Farm News & Views for week of July 17, 2023
Before the 4th of July, the National Farmers Union released an estimate of what a typical hamburger barbecue would cost consumers, which was about 26 and a half dollars. Farmers and ranchers share of that was just over five dollars, or about 20% of the total. According to the USDA, off-farm costs, including marketing, processing, wholesaling, distribution, and retailing, account for more than 80 cents of every food dollar spent in the United States. The National Farmers Union points to the many mergers and acquisitions during the last several decades, which they contend, have resulted in agriculture and food supply chains that are not only noncompetitive but also fragile, while underpaying producers for their contributions to the food supply chain.
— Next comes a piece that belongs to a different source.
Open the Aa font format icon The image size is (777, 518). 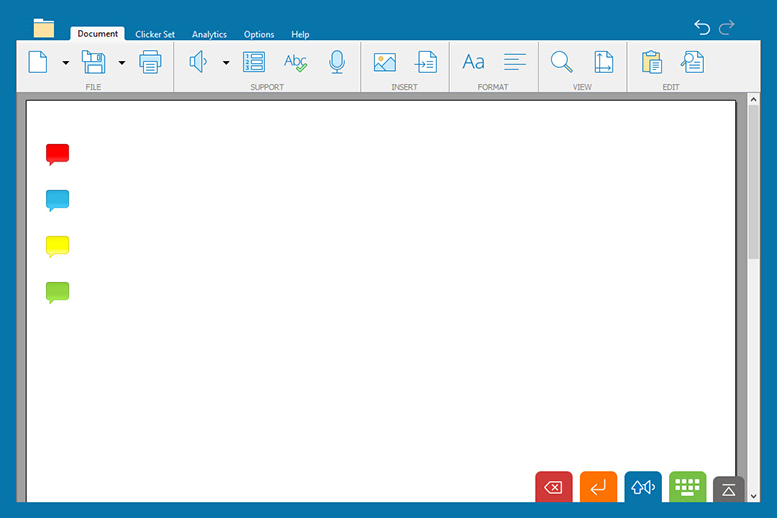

National Farmers Union President Rob Laredo stated that “Corporate profits and consumer food costs continue to go up and up, but the farmer’s share of the food dollar remains low.”
Last week, Secretary of Agriculture Tom Vilsack stated that he was confident that agriculture will be one of the first industries to meet net-zero emissions goals because of the interest that farmers have shown for pilot projects that test climate-smart practices. Vilsack pointed out that the outpouring of interest in pilot projects to test these practices from farmers and the development of markets for the products in the industry that could make agriculture one of the first industries to meet net-zero emissions goals. As an example, Vilsack pointed to the potential of sustainable aviation fuel to double the size of the biofuel industry. The USDA expanded the climate-smart initiative to $3.1 billion after receiving some 1,000 project applications. But Vilsack faces opposition for funding for these projects both in the House and Senate.
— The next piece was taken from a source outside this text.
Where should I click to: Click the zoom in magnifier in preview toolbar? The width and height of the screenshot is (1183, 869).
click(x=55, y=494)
The National Audubon Society’s Conservation Ranching Initiative was conceived about a decade ago in Missouri by conservationists concerned about grassland bird populations. Grassland birds, including the northern bobwhite quail and meadowlarks, have declined by more than 50% in the past 50 years, which is more than any other bird group, according to Chris Wilson, Conservation Ranching Initiative Director. Wilson contends that the Initiative provides many benefits to ranchers who participate in the project, because the Society’s Conservation Ranching Staff work directly with ranchers to help them restore the soil health and increase drought resilience while providing indicators related to the health of their land. For example, bird populations provide a land health gauge, because they’re one of the easiest ways to see bio-diversity on the land. Bird numbers can also confirm or redirect management decisions, with help from detailed reports and technical assistance from the Audubon Society. The certification also creates potential economic value, for example, beef from Audubon-certified bird-friendly lands can be found in at least 250 retail stores, both local and online, and in butcher shops, while also communicating to consumers that beef is good for the environment. Ranching staff also work with participants to develop Habitat Management Plans that implement regenerative grazing and other bird conservation practices, such as controlling invasive species and native plant seeding. With information provided by the Society, ranchers can measure the effectiveness of these practices by monitoring bird diversity and abundance, vegetation change, and soil health.
John James Audubon wrote: “A true conservationist is a man who knows that the world is not given by his fathers, but borrowed from his children.”